News Release

New study finds eyewitness memory susceptible to misinformation after testing

Peer-Reviewed Publication

Iowa State University

Jessica LaPaglia, Jason Chan, Iowa State University

image: Jason Chan (right), an assistant professor of psychology at ISU, oversees an eyewitness memory experiment being administered by his graduate research assistant Jessica LaPaglia (standing left). view more 

Credit: Photo by Bob Elbert, Iowa State University News Service

AMES, Iowa -- Last week, the Orlando Sentinel newspaper reported that Palm Beach County, Fla., law enforcement is working to develop a consistent set of rules for eyewitnesses, hoping it will help prevent false convictions. And a new Iowa State University study published in the Journal of Experimental Psychology finds that there may be good reason to question the recall of some eyewitnesses.

The study summarizes two experiments conducted by Jason Chan, an ISU assistant professor of psychology; and Moses Langley, a former Iowa State graduate student who is now a psychology faculty member at the University of Wisconsin-Parkside.
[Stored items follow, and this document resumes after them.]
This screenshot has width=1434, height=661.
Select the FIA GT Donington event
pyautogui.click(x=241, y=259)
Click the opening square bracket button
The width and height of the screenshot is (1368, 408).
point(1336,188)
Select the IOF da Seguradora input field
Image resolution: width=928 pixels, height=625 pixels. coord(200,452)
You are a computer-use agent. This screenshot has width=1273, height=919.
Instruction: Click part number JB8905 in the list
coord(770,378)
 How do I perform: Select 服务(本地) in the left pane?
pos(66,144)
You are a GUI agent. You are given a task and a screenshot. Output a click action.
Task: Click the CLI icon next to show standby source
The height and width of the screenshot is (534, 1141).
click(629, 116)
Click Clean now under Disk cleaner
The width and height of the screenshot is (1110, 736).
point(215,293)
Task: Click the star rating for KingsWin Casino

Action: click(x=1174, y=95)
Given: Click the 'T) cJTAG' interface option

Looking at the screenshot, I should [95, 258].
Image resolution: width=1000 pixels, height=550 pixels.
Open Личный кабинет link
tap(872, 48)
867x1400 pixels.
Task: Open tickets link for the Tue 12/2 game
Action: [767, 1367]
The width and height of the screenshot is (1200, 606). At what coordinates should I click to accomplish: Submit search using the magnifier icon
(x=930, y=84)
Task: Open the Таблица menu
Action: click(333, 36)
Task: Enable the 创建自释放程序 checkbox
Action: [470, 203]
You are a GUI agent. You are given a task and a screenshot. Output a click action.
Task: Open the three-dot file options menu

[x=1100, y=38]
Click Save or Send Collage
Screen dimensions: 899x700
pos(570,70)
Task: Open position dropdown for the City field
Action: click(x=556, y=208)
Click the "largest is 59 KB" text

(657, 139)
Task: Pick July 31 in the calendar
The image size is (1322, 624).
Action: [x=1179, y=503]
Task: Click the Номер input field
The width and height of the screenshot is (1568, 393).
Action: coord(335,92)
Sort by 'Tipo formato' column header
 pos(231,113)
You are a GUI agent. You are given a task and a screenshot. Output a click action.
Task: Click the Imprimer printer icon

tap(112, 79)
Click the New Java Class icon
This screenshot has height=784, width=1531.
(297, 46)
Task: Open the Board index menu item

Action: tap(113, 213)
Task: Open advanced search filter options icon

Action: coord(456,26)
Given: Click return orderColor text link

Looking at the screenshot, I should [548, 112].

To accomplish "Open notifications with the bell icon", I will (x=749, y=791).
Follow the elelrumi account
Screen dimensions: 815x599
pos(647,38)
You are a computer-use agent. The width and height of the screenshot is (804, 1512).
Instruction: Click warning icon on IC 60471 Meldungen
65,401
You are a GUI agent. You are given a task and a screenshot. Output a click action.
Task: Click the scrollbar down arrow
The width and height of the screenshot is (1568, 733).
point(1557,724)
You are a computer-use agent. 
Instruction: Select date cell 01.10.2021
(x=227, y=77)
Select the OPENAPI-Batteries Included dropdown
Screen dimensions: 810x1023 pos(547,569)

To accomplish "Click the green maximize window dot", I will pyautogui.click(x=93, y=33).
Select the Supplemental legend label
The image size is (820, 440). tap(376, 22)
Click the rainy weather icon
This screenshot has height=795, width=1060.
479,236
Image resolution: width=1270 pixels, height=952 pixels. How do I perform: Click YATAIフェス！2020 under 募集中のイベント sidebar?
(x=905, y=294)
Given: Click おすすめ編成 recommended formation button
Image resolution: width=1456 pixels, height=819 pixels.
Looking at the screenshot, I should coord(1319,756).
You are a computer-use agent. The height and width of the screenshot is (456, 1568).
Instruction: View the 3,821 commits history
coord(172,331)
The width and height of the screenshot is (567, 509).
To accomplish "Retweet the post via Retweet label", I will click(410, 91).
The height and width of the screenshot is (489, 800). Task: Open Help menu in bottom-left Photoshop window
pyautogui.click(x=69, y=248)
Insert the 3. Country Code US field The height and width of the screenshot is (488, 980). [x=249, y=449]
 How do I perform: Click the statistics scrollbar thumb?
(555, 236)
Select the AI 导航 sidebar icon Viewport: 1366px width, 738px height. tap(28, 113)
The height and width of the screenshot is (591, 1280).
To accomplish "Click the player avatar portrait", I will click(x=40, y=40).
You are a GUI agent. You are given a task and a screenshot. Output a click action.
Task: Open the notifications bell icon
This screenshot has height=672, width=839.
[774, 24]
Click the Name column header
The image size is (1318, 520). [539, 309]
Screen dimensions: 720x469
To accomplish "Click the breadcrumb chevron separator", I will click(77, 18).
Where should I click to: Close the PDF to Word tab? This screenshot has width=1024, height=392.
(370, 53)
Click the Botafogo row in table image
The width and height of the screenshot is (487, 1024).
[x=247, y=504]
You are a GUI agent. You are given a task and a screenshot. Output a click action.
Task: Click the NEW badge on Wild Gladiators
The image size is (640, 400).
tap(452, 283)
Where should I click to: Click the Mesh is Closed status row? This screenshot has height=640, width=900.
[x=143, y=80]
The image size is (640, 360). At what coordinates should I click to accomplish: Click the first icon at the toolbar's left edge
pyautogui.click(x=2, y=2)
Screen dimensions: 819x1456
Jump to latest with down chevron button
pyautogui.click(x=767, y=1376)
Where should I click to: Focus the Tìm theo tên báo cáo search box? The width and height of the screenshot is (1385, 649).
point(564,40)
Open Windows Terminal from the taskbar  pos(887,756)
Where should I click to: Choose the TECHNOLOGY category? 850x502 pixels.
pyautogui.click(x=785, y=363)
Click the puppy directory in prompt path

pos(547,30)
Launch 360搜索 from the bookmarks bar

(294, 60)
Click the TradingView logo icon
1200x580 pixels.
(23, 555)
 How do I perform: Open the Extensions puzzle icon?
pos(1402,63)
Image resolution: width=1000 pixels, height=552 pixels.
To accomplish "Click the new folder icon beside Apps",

Both experiments found that subjects who witnessed a criminal event and were tested about it immediately afterward were more susceptible to having misinformation -- or false information -- instilled in their later recall of the event than non-tested subjects. The researchers call that effect "retrieval-enhanced suggestibility," or RES.

Applying to criminal cases, Chan theorizes that an eyewitness who is asked to make a police statement about a crime may have his or her memory clouded by misinformation -- possibly introduced unknowingly by law enforcement, or through erroneous online accounts or news reports -- by the time the witness is asked to provide testimony in court.

"There are many cases in which misinformation is introduced unknowingly to people," said Chan, an assistant professor of psychology at Iowa State. "It could be police, or through friends, or a number of sources. And people can confuse their memories, even if it's information not specifically pertaining to that witnessed case. For example, if you saw a bank robbery and later saw a movie depicting bank robberies, whatever you remember from that movie -- which has nothing to do with the real-life case -- can interfere with your ability to recall the real-life case.

"So misinformation comes from all sorts of sources, especially nowadays with TV news reports trying to compete with people's accounts on Twitter with what they just saw," he continued. "Outlets are trying to compete with these Twitter feeds all the time, so they report something and don't verify the source of the information."

In the study's first experiment, 78 Iowa State undergraduates viewed a 43-minute pilot episode of the FOX television program "24" that they had not seen before. Half of the subjects then took a 24-question recall test, while the remaining subjects played the video game Tetris. All participants then listened to an eight-minute audio narrative that summarized the video and contained some misinformation about the crime they witnessed in the video. All the subjects returned a week later to take the same recall test. The researchers found that the tested subjects were more likely to recall the misinformation than the non-tested participants.

The researchers duplicated the experiment with 60 undergraduates, with the only difference being a one-week delay in the presentation of the misinformation prior to the second recall test. They found an even more powerful RES effect in the tested subjects, who reported the misinformation much more frequently than their non-tested counterparts.

"The most surprising finding from this line of research was that taking the immediate test, or initially recalling that event, somehow increased your susceptibility to misleading information later," Chan said. "That was definitely not expected. In fact, my collaborators and I expected the opposite based on what we know from the burgeoning cognitive psychology literature on the testing effect."

In both experiments, the researchers also found that the subjects who were initially tested and not provided the misinformation recalled the event's details more accurately than the non-tested subjects one week later. So the initial test reinforced their memory of the event.

"One really great thing about testing for memory is that not only does it enhance memory for the original information, it also lets you learn new information better," Chan said. "But because of this dual mechanism, under a situation when you present people with new information that is misleading, it can enhance their learning of that misleading information. The misinformation is more likely to be recalled if people don't question the accuracy of that new information."

This is the latest of three studies Chan has published on RES, with the other two published in Psychological Science (2009) and the Journal of Memory and Language (2010). He plans to continue his work on the influences of eyewitness memory.

"I think that because of all this new misinformation that's floating around, research in this area has even more real world relevance nowadays," he said.